Shock Transmission Through Geological Materials
Supervisor: Dr Sam Clarke
It is known that the properties of a soil/rock medium influence the propagation of shock, compaction, and elastic waves. The Blast and Impact Dynamics research group at the University of Sheffield has a long track record in researching buried explosive events, and have demonstrated the influence that geotechnical parameters have on the loading generated from shallow buried explosives. It is posited that the primary reason for the differences in loading is due to wave propagation in the geological material. Shock waves tend to be highly localised and propagate over only short distances, whereas elastic waves are lower in magnitude compared to compaction waves. It is important, therefore, to better understand the propagation of compaction waves through such materials. The problem is made more complex when inhomogeneities, e.g. layers of materials and the presence of geological faults, are present. This studentship is aimed at addressing key research questions in the area of compaction wave propagation through complex granular/geological media.

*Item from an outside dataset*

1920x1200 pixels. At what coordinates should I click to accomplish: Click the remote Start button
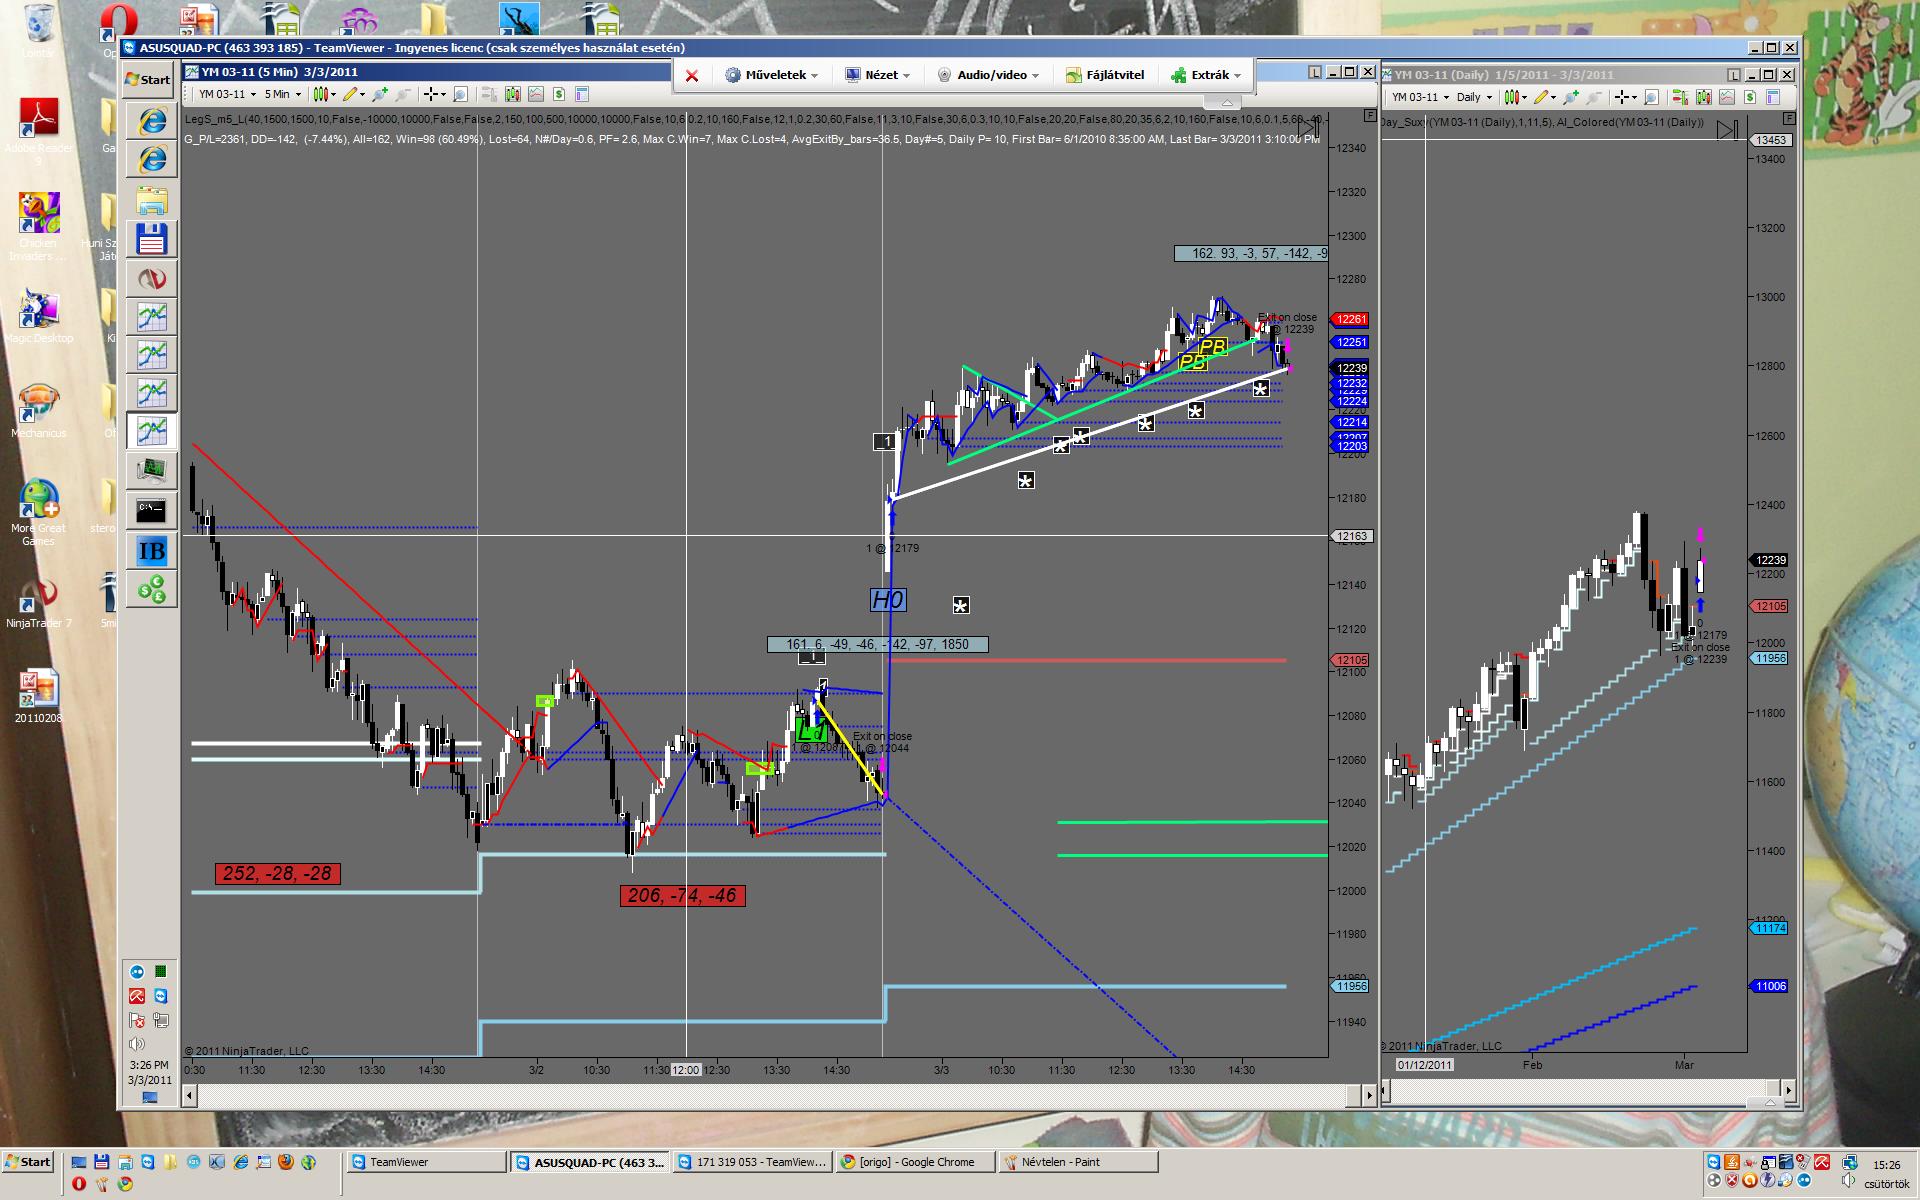(x=148, y=80)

The aim of the PhD will be to investigate the 3 zone model below. It is expected that zones 1 and 3 will be of lesser interest and zone 2 is where the work will be focussed.
Zone 1: Cratering- total compaction of the layer with the material being ejected. This is assuming that the initial source is buried. For an above ground burst it is highly likely that cratering will not occur. It is proposed that this is covered by a focussed literature review.
Zone 2: Dynamic compaction and shock propagation using the Split-Hopkinson Pressure Bar (Kolsky Bar) apparatus.
Zone 3: Elastic shock propagation - traditional earthquake mechanics, soils can and have previously been quantified using "bender" element tests. It is proposed that this is covered by a focussed literature review.
This project is NOT FUNDED, although Departmental/University scholarships are available for applicants who can demonstrate strong evidence of research potential.
Suitable for candidates holding or anticipating an award of Distinction at MSc level, or 1st at undergraduate degree in an engineering or numerical/physical sciences discipline. Some experience in blast/dynamic analysis is preferred, as is experience in the design and running of experimental trials.